A little background: humans are living not just on Earth, but on the moon and Mars. One of the world’s fastest growing religions has been started by a woman who, inspired by a tour of duty in Desert Storm, decided to combine Christianity and Islam into something new. Partly because Chrislam isn’t as prude as most religions when it comes to sex and other modern desires, it becomes popular pretty quickly. When Earth receives what appears to be a deliberate radio signal from another star system, Chrislamists preach it’s a message from God. In the same way paranormal investigators unwittingly construct tools to give them the false positives they’re looking for, Chrislamists use special methods to insure they get exactly the message they want to extract from the signal. More on these bozos later.
ACC recycles ideas. Since this is the guy who first wrote about the geostationary satellites we rely on today for communications, can you blame him? In Hammer of God more than 90% of all asteroids and comets in the solar system have been cataloged by SPACEGUARD. Does that program sound familiar? It’s because he made it up in Rendezvous with Rama, but in the years between that novel and Hammer, it became a reality. In Hammer, he writes about the real SPACEGUARD, interestingly enough, rather than the one he imagined. Nevertheless, it’s an amateur astronomer living on Mars who originally detects a doomsday asteroid on a collision course with Earth. 
(The real world implications are frightening. Consider: in the next thousand years, a catastrophic collision is expected to occur on Earth, the moon, or Mars. If you plan on staying on Earth for the rest of your life, as most of us will no doubt have to do, this is more or less like being forced to play spin the bottle with a loaded gun and only three players.)

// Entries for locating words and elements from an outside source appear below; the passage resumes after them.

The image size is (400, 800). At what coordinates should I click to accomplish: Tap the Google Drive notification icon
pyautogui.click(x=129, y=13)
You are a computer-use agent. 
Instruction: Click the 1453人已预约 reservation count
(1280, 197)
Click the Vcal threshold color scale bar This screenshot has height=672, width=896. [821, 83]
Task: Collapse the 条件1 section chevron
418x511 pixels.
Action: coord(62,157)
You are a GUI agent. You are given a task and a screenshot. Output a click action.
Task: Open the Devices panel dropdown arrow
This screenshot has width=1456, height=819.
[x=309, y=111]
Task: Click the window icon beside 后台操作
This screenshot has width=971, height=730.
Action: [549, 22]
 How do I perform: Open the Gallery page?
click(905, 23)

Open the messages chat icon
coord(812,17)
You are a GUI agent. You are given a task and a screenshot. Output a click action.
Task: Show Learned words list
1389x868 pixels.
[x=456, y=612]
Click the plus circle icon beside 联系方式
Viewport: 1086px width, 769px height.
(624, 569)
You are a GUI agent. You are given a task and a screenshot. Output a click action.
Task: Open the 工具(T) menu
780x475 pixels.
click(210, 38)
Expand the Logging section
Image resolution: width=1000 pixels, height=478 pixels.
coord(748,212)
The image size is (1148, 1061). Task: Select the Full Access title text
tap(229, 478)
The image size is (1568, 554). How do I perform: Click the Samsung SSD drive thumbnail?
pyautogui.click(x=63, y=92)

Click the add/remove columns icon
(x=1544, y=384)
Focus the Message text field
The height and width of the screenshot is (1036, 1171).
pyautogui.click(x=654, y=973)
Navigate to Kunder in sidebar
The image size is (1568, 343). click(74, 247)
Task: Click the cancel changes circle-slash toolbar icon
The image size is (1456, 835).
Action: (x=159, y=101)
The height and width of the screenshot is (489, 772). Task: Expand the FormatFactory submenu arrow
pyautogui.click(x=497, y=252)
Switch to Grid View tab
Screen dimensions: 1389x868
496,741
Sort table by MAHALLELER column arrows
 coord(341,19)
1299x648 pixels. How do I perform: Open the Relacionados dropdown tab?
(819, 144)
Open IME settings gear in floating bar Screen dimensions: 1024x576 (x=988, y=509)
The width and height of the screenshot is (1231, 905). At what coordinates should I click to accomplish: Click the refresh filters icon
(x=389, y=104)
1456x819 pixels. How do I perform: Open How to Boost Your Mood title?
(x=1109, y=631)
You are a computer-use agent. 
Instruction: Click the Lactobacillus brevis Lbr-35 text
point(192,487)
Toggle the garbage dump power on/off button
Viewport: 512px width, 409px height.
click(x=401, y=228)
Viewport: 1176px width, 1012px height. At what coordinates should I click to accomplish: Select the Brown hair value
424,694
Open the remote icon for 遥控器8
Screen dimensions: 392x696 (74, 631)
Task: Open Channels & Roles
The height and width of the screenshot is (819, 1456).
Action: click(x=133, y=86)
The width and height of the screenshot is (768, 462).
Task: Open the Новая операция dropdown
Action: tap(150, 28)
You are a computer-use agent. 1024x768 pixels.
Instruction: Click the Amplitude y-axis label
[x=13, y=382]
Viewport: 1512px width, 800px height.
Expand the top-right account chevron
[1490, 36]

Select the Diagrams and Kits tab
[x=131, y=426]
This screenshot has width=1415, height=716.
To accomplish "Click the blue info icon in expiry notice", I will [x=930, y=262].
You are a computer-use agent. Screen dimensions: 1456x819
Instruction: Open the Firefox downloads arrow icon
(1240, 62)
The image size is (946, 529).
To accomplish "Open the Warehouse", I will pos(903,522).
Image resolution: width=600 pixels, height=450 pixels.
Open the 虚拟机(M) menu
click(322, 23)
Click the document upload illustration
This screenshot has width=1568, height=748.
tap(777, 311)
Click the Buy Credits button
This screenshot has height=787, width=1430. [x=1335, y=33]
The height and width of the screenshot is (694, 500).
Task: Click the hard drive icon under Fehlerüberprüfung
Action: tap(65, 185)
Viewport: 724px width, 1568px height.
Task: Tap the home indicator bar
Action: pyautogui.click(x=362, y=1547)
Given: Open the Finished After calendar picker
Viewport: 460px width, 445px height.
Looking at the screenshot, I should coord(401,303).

Thankfully, there’s a spacecraft within rendezvous distance of the doomsday asteroid (the same thing happened in Rendezvous with Rama), which scientists dub Kali, after the goddess of destruction. Astronauts plan to touchdown on the asteroid and attach a thruster system known as ATLAS, which will nudge Kali out of its current trajectory. ATLAS, however, requires a mindbogglingly large amount of fuel, which takes a month to acquire. By the time they get it, Kali is within the orbit of Mars—frighteningly close to the homeworld. No worries, though, because things seem to be smooth sailing once they get their fuel. The astronauts land on Kali, attach ATLAS, turn the system on and, surprise-surprise: it’s been sabotaged by Chrislamists. It turns out they believe only God should decide whether or not the asteroid collides with Earth.

This is when the book gets good. And I mean really good. The astronauts devise one plan after another, only to encounter problems left and right. The scientists and politicians back on Earth decide to take out an insurance policy: a hastily constructed nuke which they plan to fire at the asteroid when all is lost. If the astronauts succeed, the scientists will simply send a deactivation signal. If the astronauts fail, they’ll allow the nuke to continue as planned. As you can imagine, things don’t work out as simply as that.
I’m tempted to tell readers of The Hammer of God to start at its halfway point. They shouldn’t. The second half really is worth the first half.